Ike fue el gran aglutinador de nuestra promoción de médicos de 1979. Era quien organizaba los encuentros anuales, las acciones de solidaridad y el grupo de WhatsApp que nos mantuvo unidos. Todo lo hacía con entusiasmo, con una sonrisa diáfana y desprovista de maldad. Le decíamos “Pequeño”, porque era el de menor edad en nuestro curso, pero, a la vez, el más corpulento. Tanto que, en 1977, sin ser ovetense integró la selección de básquetbol que ganó el único título a nivel nacional que ostenta Coronel Oviedo.
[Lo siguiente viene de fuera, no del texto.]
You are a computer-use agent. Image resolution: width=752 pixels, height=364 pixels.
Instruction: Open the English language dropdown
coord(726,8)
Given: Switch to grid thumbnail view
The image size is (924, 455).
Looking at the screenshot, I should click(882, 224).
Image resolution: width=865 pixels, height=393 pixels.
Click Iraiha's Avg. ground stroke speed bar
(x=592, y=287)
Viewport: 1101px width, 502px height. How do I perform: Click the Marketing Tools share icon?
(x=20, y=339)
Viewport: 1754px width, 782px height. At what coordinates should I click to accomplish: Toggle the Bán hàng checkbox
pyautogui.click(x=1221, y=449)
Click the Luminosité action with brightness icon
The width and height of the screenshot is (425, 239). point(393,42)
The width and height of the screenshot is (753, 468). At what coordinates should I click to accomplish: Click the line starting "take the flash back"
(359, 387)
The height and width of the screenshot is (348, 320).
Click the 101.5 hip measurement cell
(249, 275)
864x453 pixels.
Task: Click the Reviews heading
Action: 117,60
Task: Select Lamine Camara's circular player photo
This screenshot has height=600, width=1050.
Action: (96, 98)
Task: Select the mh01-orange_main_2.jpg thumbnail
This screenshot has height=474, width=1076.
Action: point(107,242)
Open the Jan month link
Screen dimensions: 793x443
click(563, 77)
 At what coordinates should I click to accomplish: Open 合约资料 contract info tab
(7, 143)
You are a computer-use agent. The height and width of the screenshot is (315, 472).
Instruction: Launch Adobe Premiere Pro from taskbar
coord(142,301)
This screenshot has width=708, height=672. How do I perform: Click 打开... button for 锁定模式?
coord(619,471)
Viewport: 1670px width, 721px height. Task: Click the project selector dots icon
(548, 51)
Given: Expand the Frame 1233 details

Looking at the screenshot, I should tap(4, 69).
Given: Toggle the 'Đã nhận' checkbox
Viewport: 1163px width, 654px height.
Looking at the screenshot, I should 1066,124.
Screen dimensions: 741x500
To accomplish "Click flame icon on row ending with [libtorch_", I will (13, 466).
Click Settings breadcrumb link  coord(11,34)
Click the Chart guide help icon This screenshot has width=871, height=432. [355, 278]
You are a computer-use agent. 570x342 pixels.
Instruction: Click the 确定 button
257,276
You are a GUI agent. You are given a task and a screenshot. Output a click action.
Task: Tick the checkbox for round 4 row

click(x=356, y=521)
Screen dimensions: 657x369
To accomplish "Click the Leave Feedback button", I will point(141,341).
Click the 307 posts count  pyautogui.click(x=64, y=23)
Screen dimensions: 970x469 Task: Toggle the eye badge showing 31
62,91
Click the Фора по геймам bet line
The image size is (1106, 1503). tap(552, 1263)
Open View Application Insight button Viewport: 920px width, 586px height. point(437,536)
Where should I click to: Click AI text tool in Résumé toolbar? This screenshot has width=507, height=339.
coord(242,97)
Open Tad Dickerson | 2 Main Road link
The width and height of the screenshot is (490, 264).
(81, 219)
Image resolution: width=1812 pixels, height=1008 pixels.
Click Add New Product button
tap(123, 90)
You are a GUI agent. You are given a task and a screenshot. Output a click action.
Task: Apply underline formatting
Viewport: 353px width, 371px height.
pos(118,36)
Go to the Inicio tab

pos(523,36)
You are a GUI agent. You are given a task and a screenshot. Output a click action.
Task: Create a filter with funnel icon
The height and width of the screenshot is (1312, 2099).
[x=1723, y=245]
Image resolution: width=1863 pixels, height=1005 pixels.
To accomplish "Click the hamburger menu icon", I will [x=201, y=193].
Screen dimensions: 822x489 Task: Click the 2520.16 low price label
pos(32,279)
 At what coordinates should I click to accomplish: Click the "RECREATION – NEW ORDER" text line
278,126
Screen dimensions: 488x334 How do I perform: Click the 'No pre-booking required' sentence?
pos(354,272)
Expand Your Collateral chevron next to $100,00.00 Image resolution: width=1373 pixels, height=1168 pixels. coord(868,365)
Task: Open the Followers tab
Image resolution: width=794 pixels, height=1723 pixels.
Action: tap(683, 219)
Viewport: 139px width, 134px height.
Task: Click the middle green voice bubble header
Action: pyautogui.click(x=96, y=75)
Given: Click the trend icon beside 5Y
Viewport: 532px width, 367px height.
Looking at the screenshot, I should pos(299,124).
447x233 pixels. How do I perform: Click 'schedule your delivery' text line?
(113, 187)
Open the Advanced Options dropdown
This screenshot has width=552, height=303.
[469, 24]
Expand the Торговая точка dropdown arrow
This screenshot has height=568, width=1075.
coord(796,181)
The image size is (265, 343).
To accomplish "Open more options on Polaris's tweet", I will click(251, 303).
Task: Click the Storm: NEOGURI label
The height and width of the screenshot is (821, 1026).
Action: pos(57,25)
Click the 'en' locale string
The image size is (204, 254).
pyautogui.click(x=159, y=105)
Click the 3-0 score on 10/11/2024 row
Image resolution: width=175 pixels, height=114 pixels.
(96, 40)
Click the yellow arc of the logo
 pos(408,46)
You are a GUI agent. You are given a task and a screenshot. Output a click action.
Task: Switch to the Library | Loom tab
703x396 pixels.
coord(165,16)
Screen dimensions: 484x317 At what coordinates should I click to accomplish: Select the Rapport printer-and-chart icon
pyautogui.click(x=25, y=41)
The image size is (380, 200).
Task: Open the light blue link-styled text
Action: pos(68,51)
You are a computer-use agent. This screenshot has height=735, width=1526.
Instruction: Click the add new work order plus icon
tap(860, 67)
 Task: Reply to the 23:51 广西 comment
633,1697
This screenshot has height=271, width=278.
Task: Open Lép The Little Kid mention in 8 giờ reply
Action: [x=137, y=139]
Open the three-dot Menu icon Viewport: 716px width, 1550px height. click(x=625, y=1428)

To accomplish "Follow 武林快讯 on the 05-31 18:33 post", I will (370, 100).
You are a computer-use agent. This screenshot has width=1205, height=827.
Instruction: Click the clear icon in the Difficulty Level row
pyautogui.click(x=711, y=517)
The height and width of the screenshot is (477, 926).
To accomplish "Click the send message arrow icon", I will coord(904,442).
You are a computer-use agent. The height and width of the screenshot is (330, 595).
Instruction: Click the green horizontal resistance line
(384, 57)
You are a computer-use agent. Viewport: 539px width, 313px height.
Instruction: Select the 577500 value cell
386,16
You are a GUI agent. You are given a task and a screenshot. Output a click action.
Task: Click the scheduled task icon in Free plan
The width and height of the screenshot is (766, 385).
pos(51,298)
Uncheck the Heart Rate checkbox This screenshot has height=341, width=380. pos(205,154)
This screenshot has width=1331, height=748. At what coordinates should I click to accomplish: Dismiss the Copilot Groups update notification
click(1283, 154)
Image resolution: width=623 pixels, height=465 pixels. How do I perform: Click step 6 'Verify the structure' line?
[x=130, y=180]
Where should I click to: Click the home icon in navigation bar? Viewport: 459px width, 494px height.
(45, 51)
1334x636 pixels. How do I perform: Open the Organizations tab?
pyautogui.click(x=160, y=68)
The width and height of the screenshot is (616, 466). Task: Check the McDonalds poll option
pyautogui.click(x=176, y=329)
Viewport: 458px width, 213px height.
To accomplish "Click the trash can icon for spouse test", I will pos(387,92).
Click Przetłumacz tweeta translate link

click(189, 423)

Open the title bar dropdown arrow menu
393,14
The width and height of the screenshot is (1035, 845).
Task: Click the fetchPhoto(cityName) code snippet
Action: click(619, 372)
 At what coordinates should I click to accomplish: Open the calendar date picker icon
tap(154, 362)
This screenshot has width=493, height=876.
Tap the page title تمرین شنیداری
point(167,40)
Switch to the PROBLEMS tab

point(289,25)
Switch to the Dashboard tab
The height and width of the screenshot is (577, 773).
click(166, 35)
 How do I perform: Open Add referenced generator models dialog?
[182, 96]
Su experiencia médica había comenzado en Caazapá, durante el internado rural, esa desafiante pasantía de tres meses que los médicos recién recibidos hacían en el interior. Allí realizó su primera apendicectomía, con cloroformo como anestesia. Desde entonces, supo que sería cirujano. Aprendió el arte en la Sala X (Diez) del Hospital de Clínicas con maestros como Silvio Díaz Escobar, René Recalde, Roque Duarte, Pedro Federico Guggiari, Isaac Benito Frutos y Aníbal Estigarribia. Más tarde se decantó por la urología e hizo la residencia en el IPS. Ya casado con Kitty, y con una hija, perfeccionó su especialización en Sudáfrica, durante nada menos que siete años.
A su retorno, desplegó una actividad incansable. Fue jefe del Servicio de Urología del Hospital Nacional de Itauguá, docente en varias universidades, gerente de Salud del IPS, presidente de la Caja Médica y de Profesionales Universitarios y un respetado profesional que ocupó la presidencia de la Sociedad Paraguaya de Urología durante muchos años.
Ike fue un hombre recto, confiable y preocupado por lo social. Por eso, participaba como panelista de programas radiales y televisivos, en los que su opinión siempre era acertada y mesurada. Se fue cuando aún podía darnos mucho más, pero con la serenidad de haber honrado la vida.
Carlín nos dejó siendo más joven. Cautivaba por su mente brillante, que le permitía tener una respuesta aguda e irónica a todas las dudas que la realidad cotidiana planteaba. Él podría decir, como el dramaturgo Terencio, que nada de lo humano le era indiferente. Era un hombre culto con gran sentido de justicia social.
Sus compañeros de facultad lo recuerdan como el indiscutido delegado de curso, con una capacidad de liderazgo y conciliación insuperables. En el segundo curso de la carrera enfermó gravemente de una dramática encefalitis, de la cual se recuperó milagrosamente, aunque perdió el año de estudios. Pero ese inconveniente sirvió para que sean dos, y no solo una, las promociones que disfrutaran de su bonhomía y cariño.
Intentó ser cirujano en la Sala IV (Cuarta) donde era instructor su padre, pero pronto se dio cuenta que aquello no era lo suyo. Se volcó al estudio de la salud pública y a la administración hospitalaria. Se convirtió muy rápidamente en el director más joven que tuvo el Hospital de Clínicas, lugar desde donde impulsó una modernización informática sin dejar de buscar respuestas cálidas y humanas a las múltiples necesidades que se viven allí.
Carlín trabajó después en el Centro de Información y Recursos para el Desarrollo (CIRD), donde su contribución en muchos aspectos de la planificación sanitaria, la capacitación de profesionales y el diseño de mejores redes de servicio lo convirtieron en un referente nacional. Pero casi no hablaba de ello, porque era demasiado humilde. Nuestro paupérrimo y sectario sistema de salud podría haberlo aprovechado mucho más. Si hubiera podido leerla, Carlín se reiría de esta afirmación y me contestaría con alguna frase extraída de su arsenal de ironías sutiles.
La vida sigue, es cierto. Pero se vuelve más difícil sin las risas y los ejemplos de Ike y Carlín.